Evs ve Hazrec kabileleri arasında uzun yıllar süren savaşların son halkası Buâs Harbi olmuştu. Her iki tarafın da büyük kayıplar verdiği bu savaş, hicretten beş yıl kadar önce sona ermişti.1 Ama bu kardeş Arap kabilelerinin arasındaki husumet hâlâ devam ediyordu. Onları birbirine düşüren Yahudiler ise fırsattan istifade, şehirde hâkimiyet kurmaya çalışıyorlardı. Düşmanlık, kin ve nefretin kol gezdiği, taşına toprağına güvensizliğin sindiği Yesrib şehri, kötülükle dolmuştu. İşte bu karmaşada, bazılarının gönlünde gelecek için bir ümit yeşermeye başlamıştı. Bunlar, Akabe"de Resûl-i Ekrem"e bağlılık yemini ederek onu himaye edeceklerine dair söz veren Müslümanlardı.2 Bu samimi müminler, Allah Resûlü"nün gelişini dört gözle bekliyorlardı. Onlarla birlikte durumdan haberdar olan halk da merakla beklemeye başlamıştı. Allah Resûlü"nü görmek için kimileri evlerin damlarına çıkarken kimileri de yollara dökülmüş bekliyor, her biri bu kutlu misafiri ağırlamak için can atıyordu.3 Herkesin merak dolu bakışları arasında şehre giren Allah Resûlü"nün, kendisini bekleyen bu heyecanlı kalabalığa ilk sözlerinden biri şöyleydi: “Ey insanlar! Selâmı aranızda yaygınlaştırın, yemek yedirin, insanlar uykuda iken namaz kılın ki selâmetle cennete giresiniz.” 4 Başlangıçta inanan inanmayan herkes için güzel bir tavsiye niteliğindeki bu sözlerin, aslında medenî bir toplumun temeli, barış ve güvenin anahtarı olduğunu, insanlar yaşayarak anlayacaklardı.

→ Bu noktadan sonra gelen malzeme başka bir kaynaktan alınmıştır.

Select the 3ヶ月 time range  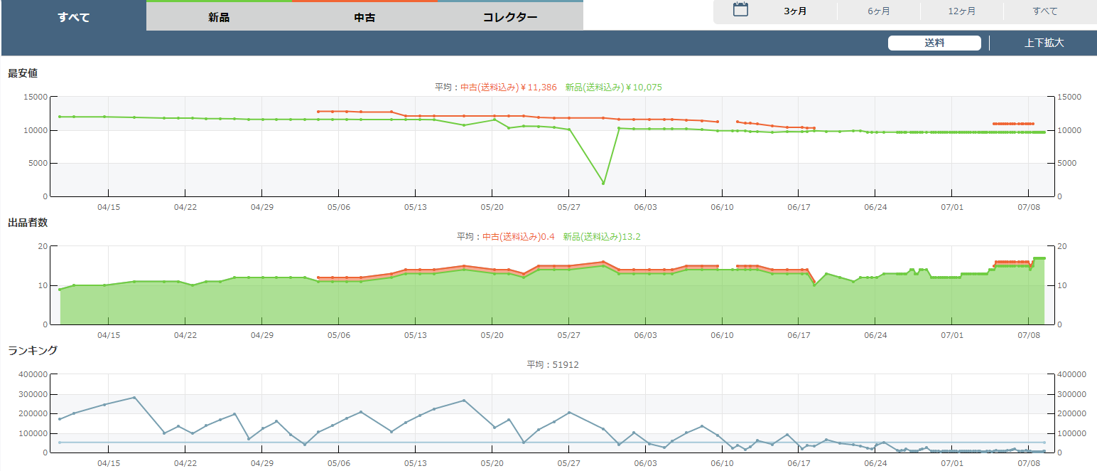click(795, 11)
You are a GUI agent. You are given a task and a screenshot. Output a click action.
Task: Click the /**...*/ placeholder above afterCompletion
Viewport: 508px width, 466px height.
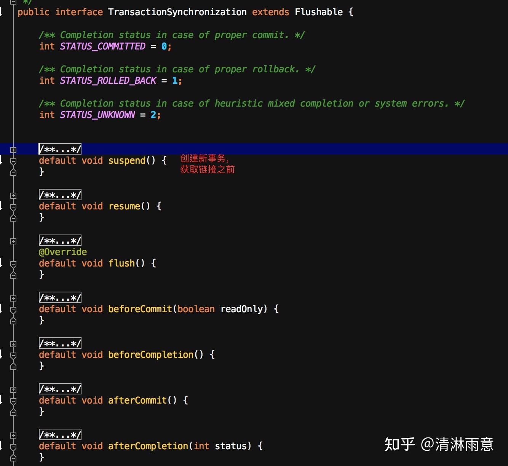pos(60,435)
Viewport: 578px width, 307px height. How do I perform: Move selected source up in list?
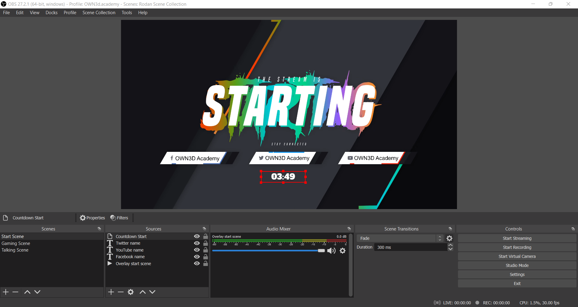(143, 292)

Allah Teâlâ, yaratmış olduğu ilk insan Hz. Âdem"e, meleklere gidip selâm vermesini emretmiş ve şöyle demiştir: “Sana ne cevap vereceklerini dinle, çünkü bu senin ve neslinin selâmı olacaktır.” Bu emir doğrultusunda “es-Selâmü aleyküm” , yani, “Esenlik üzerinize olsun.” diye selâm veren Hz. Âdem"e melekler, “es-Selâmü aleyke ve rahmetullâh” (Esenlik ve Allah"ın rahmeti senin üzerine olsun.) sözleriyle karşılık vermişlerdir.5 Böylelikle insana öğretilen selâmlaşma, iletişimin vazgeçilmez bir unsuru olarak nesiller boyu süregelen bir âdet olmuştur. Toplumdan topluma, kültürden kültüre birtakım farklılıklar gösterse de selâmlaşmada asıl olan, karşıdakine iyi temennilerde bulunmaktır.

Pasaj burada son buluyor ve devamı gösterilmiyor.